Using Properties of the Gradient

For the function \(f(x,y)=\sqrt{x^{2}+y^{2}}\), graph the level curve containing the point \((3,4)\) and graph the gradient \({\bf\nabla\! }f(x,y)\) at this point.

Solution See Figure 8(a). The graph of the equation \(z=\sqrt{x^{2}+y^{2}}\) is the upper half of a circular cone whose traces are circles. So, the level curves are concentric circles centered at \(( 0,0)\).
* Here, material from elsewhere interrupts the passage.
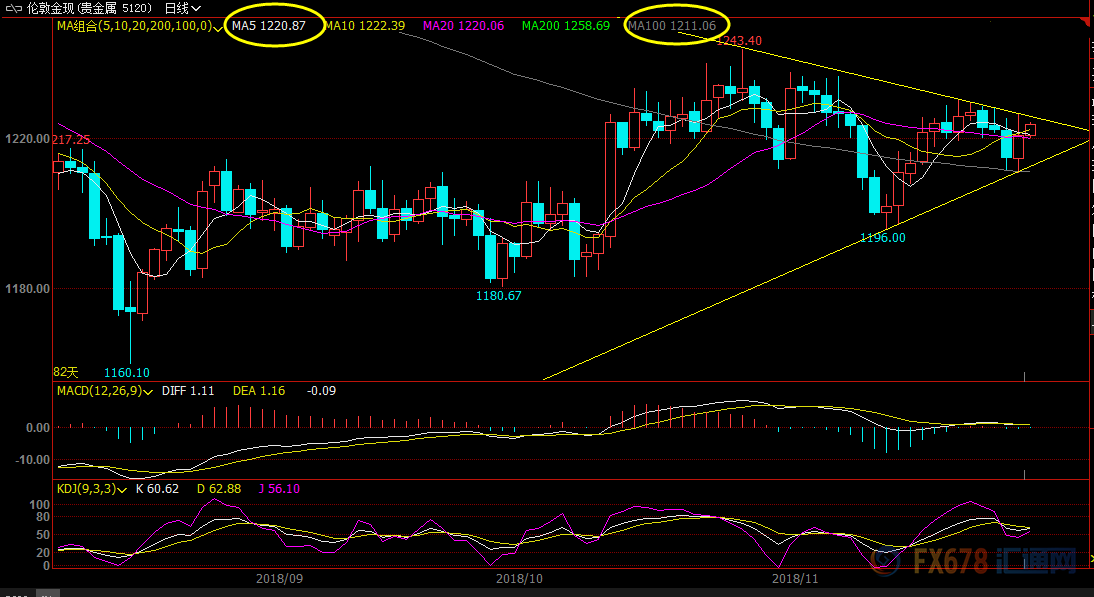Select the MA100 1211.06 legend label
Viewport: 1094px width, 597px height.
point(672,26)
Because \(f(3,4)=\sqrt{9+16}=5\), the level curve through \((3,4)\) is the circle \(x^{2}+y^{2}=25\). Since \[ \begin{equation*} {\bf\nabla}\! f(x,y)=\frac{x}{\sqrt{x^{2}+y^{2}}}\mathbf{i}+\frac{y}{\sqrt{ x^{2}+y^{2}}}\mathbf{j} \end{equation*} \]

the gradient at \((3,4)\) is \[ \begin{equation*} {\bf\nabla}\! f(3,4)=\frac{3}{5}\mathbf{i}+\frac{4}{5}\mathbf{j} \end{equation*} \]

This vector is orthogonal to the level curve \(x^{2}+y^{2}=25\), as shown in Figure 8(b).